Most existing recommender methods have insufficient power to capture or recover fine-grained features of products and user preferences. Knowledge graphs contain considerable information about products and mutual relationships in the world. To analyze the fine-grained features during the process of recommendation, we propose a knowledge-aware collaborative learning framework (KACL), which is the first work to combine users’ historical reviews with knowledge graphs. First, we use a named-entity recognition (NER) system to recognize the named entities that correspond to item features in the unstructured reviews. After that, we use an entity-linking (EL) system to map entities which identified in the first step to the corresponding entity in Wikipedia. Next, we constructed a sub-graph that depends on the extracted entity and the related ones and embedded the sub-graph into a low latent vector space as pretrain item embedding through the knowledge graph embedding model TransR. In the next step, we will fine-tune item embedding through deep learning built by 4 levels of relu and combine collaborative information with pretrain item embedding.

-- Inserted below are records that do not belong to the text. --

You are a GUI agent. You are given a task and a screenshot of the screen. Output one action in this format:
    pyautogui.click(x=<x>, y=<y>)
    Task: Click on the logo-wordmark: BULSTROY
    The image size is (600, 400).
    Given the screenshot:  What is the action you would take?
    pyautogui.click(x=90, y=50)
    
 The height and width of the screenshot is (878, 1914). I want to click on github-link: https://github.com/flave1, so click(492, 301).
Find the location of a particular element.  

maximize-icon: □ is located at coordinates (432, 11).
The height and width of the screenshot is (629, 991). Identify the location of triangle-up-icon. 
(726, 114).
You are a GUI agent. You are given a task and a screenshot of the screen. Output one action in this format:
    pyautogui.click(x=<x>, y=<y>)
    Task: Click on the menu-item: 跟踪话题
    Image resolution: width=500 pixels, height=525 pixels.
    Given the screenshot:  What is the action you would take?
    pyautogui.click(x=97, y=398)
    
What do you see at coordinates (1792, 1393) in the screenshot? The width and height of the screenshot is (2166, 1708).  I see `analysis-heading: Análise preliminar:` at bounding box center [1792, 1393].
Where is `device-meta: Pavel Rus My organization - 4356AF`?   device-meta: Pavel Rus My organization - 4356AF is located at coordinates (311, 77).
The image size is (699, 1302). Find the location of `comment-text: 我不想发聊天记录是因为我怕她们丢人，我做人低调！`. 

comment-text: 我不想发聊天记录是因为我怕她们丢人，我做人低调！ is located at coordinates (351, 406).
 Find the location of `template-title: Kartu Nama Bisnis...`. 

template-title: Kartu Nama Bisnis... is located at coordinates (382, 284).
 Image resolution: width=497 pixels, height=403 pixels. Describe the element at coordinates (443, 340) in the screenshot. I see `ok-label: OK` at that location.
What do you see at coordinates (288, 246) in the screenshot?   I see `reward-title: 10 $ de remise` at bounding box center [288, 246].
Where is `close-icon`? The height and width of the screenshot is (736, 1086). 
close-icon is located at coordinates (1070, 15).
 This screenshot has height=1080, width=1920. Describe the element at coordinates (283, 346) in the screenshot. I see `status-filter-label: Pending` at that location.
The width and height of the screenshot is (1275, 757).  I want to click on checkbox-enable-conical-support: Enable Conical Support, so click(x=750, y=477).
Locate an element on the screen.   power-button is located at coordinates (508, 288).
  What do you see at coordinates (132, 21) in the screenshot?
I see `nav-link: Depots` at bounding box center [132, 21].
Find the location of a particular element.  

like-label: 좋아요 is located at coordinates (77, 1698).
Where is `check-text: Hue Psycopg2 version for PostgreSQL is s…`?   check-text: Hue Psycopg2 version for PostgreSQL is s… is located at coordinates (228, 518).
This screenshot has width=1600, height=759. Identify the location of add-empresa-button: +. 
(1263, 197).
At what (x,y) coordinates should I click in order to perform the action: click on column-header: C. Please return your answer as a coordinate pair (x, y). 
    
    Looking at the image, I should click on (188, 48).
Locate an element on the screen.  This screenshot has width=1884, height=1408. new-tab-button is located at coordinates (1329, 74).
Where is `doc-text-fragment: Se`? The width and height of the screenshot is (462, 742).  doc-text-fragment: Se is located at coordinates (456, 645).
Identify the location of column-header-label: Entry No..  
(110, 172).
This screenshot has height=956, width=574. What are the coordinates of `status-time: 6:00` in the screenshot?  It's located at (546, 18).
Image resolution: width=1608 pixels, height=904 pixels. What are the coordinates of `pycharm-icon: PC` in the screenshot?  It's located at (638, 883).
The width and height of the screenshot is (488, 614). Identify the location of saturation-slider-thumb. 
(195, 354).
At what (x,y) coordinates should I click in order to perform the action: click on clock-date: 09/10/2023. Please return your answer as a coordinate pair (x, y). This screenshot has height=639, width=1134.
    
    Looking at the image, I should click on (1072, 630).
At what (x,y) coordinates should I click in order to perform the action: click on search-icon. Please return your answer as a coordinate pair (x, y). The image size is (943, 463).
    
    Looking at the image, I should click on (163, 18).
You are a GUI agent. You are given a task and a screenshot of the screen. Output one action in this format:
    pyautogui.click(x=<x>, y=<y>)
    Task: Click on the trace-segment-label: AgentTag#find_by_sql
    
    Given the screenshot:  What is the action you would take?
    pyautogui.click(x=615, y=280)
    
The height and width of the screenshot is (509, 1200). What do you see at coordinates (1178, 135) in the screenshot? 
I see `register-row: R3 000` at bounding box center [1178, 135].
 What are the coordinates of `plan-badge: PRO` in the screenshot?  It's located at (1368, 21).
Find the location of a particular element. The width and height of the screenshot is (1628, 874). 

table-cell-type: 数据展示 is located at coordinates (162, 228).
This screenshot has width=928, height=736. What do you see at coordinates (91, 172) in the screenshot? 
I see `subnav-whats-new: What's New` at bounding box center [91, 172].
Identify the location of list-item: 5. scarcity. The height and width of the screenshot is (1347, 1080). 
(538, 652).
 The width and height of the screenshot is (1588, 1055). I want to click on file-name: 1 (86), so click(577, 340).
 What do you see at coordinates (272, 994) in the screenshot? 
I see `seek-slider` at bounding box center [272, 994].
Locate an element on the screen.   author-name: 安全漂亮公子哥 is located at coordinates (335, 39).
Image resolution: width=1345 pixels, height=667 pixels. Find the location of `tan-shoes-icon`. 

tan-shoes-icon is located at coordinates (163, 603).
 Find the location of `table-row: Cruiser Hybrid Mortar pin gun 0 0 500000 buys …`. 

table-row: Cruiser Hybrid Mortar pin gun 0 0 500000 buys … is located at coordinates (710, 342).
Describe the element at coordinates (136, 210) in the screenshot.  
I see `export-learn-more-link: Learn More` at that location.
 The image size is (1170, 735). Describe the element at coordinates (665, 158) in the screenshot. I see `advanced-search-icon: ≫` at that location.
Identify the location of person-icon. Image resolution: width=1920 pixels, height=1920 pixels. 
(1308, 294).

And in accordance with the user review behavior, the item embedding will be averagely poled to express the user embedding, we will put the item embedding and the user embedding into the classification model. Finally, we use the KACL to integrate collaborative filtering with entity representation and make recommendations. Experiments are performed on real-world datasets to evaluate the effectiveness of our new method. The results show that the analysis of fine-grained features based on a knowledge graph helps our KACL improve recommender accuracy compared with the selected state-of-the-art models.